The nicotine patch releases a constant amount of nicotine in the body; the nicotine dissolves right through the skin and enters the body. The patches are similar to adhesive bandages and are available in different shapes and sizes. A larger patch delivers more nicotine through the skin.

 

  • Less nicotine is obtained through the patch than in cigarettes. The patch also does not contain all the tars and poisonous gases that are found in cigarettes.

     

  • Most of the patch products are changed once every 24 hours. One particular patch is worn only during the waking hours and is removed during sleep.

     

  • Studies have shown that it is much easier to give up the patch than it would be to give up cigarettes for two reasons. First, people usually develop cravings for things that provide immediate satisfaction, such as chocolate. With the patch, the nicotine level in the body stays relatively constant day after day. There is not immediate satisfaction, so there is little craving for a patch. Second, anything people do often, such as smoking, becomes a habit; since you apply the patch only once a day, there is no strong habit to break.

     

  • The goal in using nicotine medications is to stop smoking completely. If you plan to take nicotine medications, begin using them on the day you quit. If you continue to have strong urges to smoke or are struggling to stop smoking completely, ask your healthcare provider about additional help.

     

  • Some side effects from wearing the patch can include:
  • headaches
  • dizziness
  • upset stomach
  • weakness
  • blurred vision
  • vivid dreams
  • mild itching and burning on the skin
  • diarrhea
  • Wearing the nicotine patch lessens chances of suffering from several of the major smoking withdrawal symptoms such as tenseness, irritability, drowsiness, and lack of concentration.

     

  • Nicotine gum contains enough nicotine to reduce the urge to smoke. The over-the-counter gum is available in the same strength as the original prescription product, 2mg (for smokers of 24 or fewer cigarettes each day) and 4mg (for smokers of 25 or more cigarettes each day).

     

  • Like nicotine patches, nicotine gum helps take the edge off cigarette cravings without providing the tars and poisonous gases found in cigarettes.
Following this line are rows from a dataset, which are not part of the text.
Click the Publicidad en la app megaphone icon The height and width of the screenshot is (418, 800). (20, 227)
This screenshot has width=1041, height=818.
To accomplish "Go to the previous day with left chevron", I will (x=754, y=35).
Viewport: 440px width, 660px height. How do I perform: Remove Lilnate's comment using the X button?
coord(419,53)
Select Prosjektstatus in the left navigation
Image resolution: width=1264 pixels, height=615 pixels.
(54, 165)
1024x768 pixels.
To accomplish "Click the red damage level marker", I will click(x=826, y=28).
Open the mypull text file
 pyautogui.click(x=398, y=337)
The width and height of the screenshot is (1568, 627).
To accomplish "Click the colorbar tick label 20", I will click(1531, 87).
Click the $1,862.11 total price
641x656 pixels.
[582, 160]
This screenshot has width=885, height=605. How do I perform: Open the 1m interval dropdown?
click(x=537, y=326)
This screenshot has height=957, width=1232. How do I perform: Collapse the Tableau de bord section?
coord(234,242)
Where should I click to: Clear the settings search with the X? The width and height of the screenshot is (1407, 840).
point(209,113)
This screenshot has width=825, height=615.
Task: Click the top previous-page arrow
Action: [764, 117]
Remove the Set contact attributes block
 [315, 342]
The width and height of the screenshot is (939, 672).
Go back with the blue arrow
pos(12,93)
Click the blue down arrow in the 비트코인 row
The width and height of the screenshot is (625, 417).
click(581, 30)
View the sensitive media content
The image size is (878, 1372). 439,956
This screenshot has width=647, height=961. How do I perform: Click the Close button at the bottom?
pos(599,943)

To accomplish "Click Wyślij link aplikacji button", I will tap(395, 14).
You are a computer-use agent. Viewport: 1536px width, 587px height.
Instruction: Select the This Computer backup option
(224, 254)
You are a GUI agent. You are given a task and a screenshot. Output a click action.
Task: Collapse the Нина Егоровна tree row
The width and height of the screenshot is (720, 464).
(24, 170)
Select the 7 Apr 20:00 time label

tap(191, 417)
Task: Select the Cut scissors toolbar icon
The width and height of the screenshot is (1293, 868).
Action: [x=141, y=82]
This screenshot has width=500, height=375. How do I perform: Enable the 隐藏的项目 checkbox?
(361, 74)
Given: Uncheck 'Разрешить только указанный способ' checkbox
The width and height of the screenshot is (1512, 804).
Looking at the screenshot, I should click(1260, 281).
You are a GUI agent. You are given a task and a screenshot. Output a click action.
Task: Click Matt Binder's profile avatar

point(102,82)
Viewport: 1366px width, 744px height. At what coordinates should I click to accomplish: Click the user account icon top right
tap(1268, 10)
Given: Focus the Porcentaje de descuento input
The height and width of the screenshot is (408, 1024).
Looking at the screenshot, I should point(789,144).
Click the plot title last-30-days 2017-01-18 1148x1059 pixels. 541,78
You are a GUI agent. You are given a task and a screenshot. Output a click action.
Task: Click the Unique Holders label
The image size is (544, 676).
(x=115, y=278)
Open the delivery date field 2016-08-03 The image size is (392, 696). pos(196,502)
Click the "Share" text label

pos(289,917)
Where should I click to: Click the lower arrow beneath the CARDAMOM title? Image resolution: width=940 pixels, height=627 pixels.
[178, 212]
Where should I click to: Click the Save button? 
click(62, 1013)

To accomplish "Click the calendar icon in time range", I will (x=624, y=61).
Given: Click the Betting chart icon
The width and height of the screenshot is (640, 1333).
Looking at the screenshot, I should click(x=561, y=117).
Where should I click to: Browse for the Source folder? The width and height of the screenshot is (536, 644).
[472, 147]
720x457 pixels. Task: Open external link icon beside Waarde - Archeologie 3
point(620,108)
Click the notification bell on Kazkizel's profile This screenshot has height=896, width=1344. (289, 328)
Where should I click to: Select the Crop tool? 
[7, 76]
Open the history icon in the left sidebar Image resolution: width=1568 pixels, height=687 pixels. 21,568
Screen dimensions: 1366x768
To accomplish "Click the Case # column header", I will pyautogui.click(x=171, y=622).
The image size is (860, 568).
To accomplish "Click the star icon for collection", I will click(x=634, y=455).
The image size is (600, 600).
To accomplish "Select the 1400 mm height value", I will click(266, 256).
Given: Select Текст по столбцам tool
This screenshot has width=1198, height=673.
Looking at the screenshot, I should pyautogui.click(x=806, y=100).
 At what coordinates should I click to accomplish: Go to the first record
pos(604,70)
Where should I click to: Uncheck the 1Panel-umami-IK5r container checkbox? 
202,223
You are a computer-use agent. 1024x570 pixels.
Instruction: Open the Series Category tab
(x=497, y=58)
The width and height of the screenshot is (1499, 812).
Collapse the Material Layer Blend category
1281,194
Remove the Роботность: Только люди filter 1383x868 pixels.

It is a temporary aid that reduces symptoms of nicotine withdrawal after quitting smoking.

     

  • Nicotine gum must be used properly in order to be effective. Steps for nicotine gum users to follow include:
  • Stop all smoking when beginning the nicotine gum therapy.
  • Do not eat or drink for 15 minutes before using, or while chewing the gum (some beverages can reduce its effectiveness).
  • Chew the gum slowly on and off for 30 minutes to release most of the nicotine. Parking the gum between the cheek and gum allows the absorption of nicotine into the lining of the cheek.
  • Chew enough gum to reduce withdrawal symptoms (10-15 pieces a day but no more than 30 a day).
  • Use the gum every day for about a month or so, then start to reduce the number of pieces you chew a day, chewing only what you need to avoid withdrawal symptoms.
  • Discontinue use of gum after three months.
  • Nicotine nasal spray, dispensed from a pump bottle, relieves cravings for a cigarette. It delivers nicotine to the nasal membranes and reaches the bloodstream faster than any other NRT products. It is available by prescription.

     

  • The nicotine inhaler consists of a plastic cylinder containing a cartridge that delivers nicotine when you puff on it. Although similar in appearance to a cigarette, the inhaler delivers nicotine into the mouth, not the lung, and enters the body much more slowly than the nicotine in cigarettes. The nicotine inhaler is available only by prescription.

     

  • A non-nicotine pill, bupropion hydrochloride (Zyban) was approved in 1997 to help smokers quit. The drug, available by prescription only, is also sold as an antidepressant under the name Wellbutrin.

     

  • It is necessary with all types of nicotine replacement therapy to follow the doctor's orders and use these products only as prescribed and/or according to labeling. These products can also be dangerous for pregnant women.